Kyojin no Hoshi (巨人の星)

Ashita no Joe (あしたのジョー)

TIGER MASK (タイガーマスク)

UPDATE: It's now 3/26 in Japan, and the Makoto-chan shirt has been added to the Uniqlo site! Now we'll see if they still have it next weekend when I get to Japan...

Sunday, March 23, 2008

NEW COMICS DAY: Early Works & Crying Giants

Things are getting busier and busier, with a big deadline coming up, and my Japan vacation now less that 2 weeks away (YES!). Things with the secret project are coming along swimmingly, with final proofreading this weekend and our back cover blurbs all lined up. We'll be able to tell you more about it very soon.

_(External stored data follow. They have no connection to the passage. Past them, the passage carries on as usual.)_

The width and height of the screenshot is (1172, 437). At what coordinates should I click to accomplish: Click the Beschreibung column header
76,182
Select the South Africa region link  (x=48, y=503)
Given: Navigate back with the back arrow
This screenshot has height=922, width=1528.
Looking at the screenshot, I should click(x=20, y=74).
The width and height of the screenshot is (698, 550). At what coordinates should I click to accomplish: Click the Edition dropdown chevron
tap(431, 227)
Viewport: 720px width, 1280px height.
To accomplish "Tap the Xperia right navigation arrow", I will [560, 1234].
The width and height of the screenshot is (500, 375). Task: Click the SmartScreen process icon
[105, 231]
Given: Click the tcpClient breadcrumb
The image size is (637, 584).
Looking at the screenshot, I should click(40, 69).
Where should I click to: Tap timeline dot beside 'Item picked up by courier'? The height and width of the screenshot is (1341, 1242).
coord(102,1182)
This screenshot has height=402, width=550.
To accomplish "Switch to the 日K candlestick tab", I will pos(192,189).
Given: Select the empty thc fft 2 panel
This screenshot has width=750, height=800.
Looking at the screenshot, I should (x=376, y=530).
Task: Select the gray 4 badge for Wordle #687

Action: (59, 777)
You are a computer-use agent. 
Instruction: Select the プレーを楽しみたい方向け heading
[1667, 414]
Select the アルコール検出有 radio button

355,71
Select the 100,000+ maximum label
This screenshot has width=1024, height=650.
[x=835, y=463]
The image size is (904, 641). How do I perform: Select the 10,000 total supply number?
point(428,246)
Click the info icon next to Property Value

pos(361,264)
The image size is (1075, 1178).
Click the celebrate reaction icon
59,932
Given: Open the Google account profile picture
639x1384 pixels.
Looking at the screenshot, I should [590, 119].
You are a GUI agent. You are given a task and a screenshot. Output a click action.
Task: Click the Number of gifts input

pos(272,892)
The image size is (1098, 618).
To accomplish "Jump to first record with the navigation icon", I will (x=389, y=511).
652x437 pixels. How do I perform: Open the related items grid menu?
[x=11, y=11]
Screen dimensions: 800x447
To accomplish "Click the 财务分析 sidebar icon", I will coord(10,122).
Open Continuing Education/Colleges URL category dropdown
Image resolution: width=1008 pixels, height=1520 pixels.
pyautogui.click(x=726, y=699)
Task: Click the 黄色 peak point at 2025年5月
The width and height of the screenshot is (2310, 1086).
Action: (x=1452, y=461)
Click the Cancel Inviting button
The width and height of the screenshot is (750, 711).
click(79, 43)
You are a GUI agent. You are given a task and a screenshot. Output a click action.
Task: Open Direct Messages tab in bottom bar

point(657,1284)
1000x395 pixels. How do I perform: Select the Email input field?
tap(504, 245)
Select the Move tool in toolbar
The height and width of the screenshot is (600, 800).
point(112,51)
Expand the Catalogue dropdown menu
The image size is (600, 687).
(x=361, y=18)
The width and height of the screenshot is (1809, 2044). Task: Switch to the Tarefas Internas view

Aside from all that business, it was an awesome week for comics: a new entry in both my favorite manga series and favorite comic series? FUCK YES:

+ Phoenix Vol. 12(of 12): Early Works

The final installment of all things Phoenix. The real meat of Tezuka's favorite project concluded in Volume 11, but this addendum book brings us back to his first stab at weaving the Phoenix mythos.

As noted in the Author afterword, Tezuka created these short stories on the heels of the success of Princess Knight, for a similar female readership. The noted influence of American films like Helen of Troy, and his hometown Takarazuka Revue are palpable in these sweeping but light tales, each which takes place in a different ancient civilization (Egypt, Greece, etc).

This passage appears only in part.